If your name is called, you better go somewhere

Posted by watchmen
March 15, 2019
Posted in OPINION

During a recent discussion over coffee, a retired police officer said, “If you name is called, better disappear.” Why? What he was referring to is what President Rodrigo Duterte tries to imply in his speeches.

“It is alarming when the president calls out your name and implies his point; trying to let you hear something he means,” the retiree explained. “He will never call your name – neither warn [or] remind you – if he does not mean anything serious.”

A golfer noted, in Bacolod City and Negros Occidental, there are reports discussing a list of individuals involved in the illegal drug trade. “Bacolod should not be happy because the city is not illegal drug-free,” they added.

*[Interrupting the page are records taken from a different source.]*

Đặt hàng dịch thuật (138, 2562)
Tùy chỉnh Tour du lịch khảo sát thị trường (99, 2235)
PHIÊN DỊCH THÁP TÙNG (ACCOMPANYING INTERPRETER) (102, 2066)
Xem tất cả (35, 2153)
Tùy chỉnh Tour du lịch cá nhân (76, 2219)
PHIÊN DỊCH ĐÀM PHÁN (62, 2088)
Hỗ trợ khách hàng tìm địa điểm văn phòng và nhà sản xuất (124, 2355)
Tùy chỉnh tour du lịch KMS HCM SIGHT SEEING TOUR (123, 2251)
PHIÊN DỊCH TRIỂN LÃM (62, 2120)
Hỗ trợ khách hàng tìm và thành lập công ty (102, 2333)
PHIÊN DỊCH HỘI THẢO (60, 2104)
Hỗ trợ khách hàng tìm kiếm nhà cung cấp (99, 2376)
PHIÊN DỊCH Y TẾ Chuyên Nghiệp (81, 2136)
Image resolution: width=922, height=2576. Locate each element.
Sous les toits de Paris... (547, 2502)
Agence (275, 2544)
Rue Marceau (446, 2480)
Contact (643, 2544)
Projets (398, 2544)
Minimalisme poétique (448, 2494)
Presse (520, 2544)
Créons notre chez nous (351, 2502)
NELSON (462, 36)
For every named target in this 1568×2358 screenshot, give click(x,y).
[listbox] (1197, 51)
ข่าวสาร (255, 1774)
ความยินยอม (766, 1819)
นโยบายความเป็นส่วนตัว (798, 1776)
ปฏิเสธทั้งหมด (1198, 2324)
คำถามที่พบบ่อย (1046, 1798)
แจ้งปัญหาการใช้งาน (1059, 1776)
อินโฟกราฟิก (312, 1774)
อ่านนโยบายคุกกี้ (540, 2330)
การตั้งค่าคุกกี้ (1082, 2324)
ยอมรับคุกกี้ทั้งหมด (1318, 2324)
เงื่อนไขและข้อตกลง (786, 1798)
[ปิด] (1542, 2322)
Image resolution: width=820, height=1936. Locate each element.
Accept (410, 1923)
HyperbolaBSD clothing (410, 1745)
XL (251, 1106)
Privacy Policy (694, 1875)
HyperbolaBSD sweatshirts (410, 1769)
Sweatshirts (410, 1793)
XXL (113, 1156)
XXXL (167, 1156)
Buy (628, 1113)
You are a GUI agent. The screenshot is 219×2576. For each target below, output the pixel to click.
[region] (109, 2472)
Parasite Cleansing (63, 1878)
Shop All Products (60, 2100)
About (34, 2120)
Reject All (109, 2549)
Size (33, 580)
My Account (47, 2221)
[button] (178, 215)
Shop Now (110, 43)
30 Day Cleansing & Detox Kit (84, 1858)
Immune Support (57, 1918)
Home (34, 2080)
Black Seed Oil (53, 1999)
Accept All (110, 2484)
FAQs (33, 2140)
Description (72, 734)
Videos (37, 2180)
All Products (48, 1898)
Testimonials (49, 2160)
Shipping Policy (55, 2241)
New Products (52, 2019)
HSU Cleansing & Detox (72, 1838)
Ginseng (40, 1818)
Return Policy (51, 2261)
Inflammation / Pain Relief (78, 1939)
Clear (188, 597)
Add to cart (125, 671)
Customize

An individual who works in the insurance industry reiterated the police officer’s point, saying, “It is very alarming when the president calls out your name.”

“It is either a warning or a way of saying, maybe, that you better disappear or you will be in the line,” they added.

A salesman from Iloilo City said, in their hometown, there was a famous nightspot where many police officers gathered and, when a guest asked security who was the VIP that attracted such police attention, they were told it was a drug lord.

The retired police officer explained, being involved in the illegal drug trade does not mean one is selling as an elected official who is quiet and passive is tolerating such activity.

A support of the president also repeated the police officer’s point, saying, “The public now knows that when your name is called, the president means something – something serious.”

“He will never remember your name if your name is not significant, either in a good way or in a bad way,” they added. “He has a good memory and just be careful because his memory stays put all the way.”

The police officer noted, whomever was called out during the president’s recent visit to the province had better hide.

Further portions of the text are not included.